Culture and Entertainment at the Royal Hawaiian Center
Royal Hawaiian Center returns to the traditions of Helumoa in Waikiki through Hawaiian story telling, dance and music in The Royal Grove. As one of the largest lush green spaces in Waikiki, The Royal Grove is a centerpiece for entertainment and cultural gatherings with local hula ha-lau and other exciting performance groups. For a hands-on experience, guests also enjoy free cultural classes including 'ukulele, hula, lei making and Hawaiian quilting are offered at the Center.
Waikiki Beach Walk
Waikiki Beach Walk is the largest development project ever to be undertaken in Waikiki's history. The 7.9 acre area, bordered by Kalakaua Avenue, Lewers Street, Kalia Road, Beach Walk and Saratoga Road, has been completely rebuilt and has emerged as a vibrant showcase and gathering place in the new Waikiki. With a total construction cost of $535 million, it features an outdoor entertainment plaza, 41 new retailers, six great restaurants, and five hotels. Incorporating a design theme that celebrates Hawaii's voyaging and ocean heritage and takes advantage of the island's cooling trade winds and year-round excellent weather, Waikiki Beach Walk is the consummate expression of Hawaii today -- a place where people come to be enlivened with warm hospitality, a rich confluence of cultures, and nature's precious gifts from land and sea.
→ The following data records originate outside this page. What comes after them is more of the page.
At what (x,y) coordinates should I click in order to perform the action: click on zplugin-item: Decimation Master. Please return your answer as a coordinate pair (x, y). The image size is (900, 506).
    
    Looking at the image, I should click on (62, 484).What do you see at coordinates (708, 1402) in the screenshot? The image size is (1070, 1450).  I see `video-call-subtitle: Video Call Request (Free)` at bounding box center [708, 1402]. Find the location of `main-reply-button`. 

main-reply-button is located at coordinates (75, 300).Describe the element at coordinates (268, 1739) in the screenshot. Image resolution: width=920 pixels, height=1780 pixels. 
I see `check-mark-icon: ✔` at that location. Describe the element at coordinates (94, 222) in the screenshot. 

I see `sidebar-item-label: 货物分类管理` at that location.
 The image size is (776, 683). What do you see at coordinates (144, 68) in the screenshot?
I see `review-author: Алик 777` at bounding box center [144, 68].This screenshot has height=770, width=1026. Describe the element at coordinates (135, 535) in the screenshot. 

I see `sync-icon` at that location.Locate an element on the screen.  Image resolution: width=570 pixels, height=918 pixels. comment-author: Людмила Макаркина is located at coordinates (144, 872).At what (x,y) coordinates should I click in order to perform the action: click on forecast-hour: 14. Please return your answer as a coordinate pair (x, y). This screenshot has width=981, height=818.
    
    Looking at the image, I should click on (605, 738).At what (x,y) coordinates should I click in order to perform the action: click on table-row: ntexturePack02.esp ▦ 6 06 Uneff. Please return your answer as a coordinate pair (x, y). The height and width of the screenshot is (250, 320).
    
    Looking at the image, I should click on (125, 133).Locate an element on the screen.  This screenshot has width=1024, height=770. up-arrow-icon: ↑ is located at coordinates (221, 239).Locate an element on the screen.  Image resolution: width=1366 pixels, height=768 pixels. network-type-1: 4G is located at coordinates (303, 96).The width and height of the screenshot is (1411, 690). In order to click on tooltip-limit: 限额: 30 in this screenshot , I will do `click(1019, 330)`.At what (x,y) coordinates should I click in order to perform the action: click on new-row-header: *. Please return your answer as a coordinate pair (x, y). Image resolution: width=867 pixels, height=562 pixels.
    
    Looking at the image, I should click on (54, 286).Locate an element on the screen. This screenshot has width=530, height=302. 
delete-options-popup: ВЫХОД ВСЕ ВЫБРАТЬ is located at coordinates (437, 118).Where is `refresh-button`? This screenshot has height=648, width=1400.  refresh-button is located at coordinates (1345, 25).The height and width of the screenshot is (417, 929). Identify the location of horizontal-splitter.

Waikiki Beach Walk has become an icon for Waikiki's revitalization and a symbol for the area's successful renaissance," said Barbara Campbell, vice president of retail development for Outrigger Enterprises Group. " we are reminded of what was once narrow streets and aging buildings and is now a bustling shopping and dining destination for thousands of visitors and residents."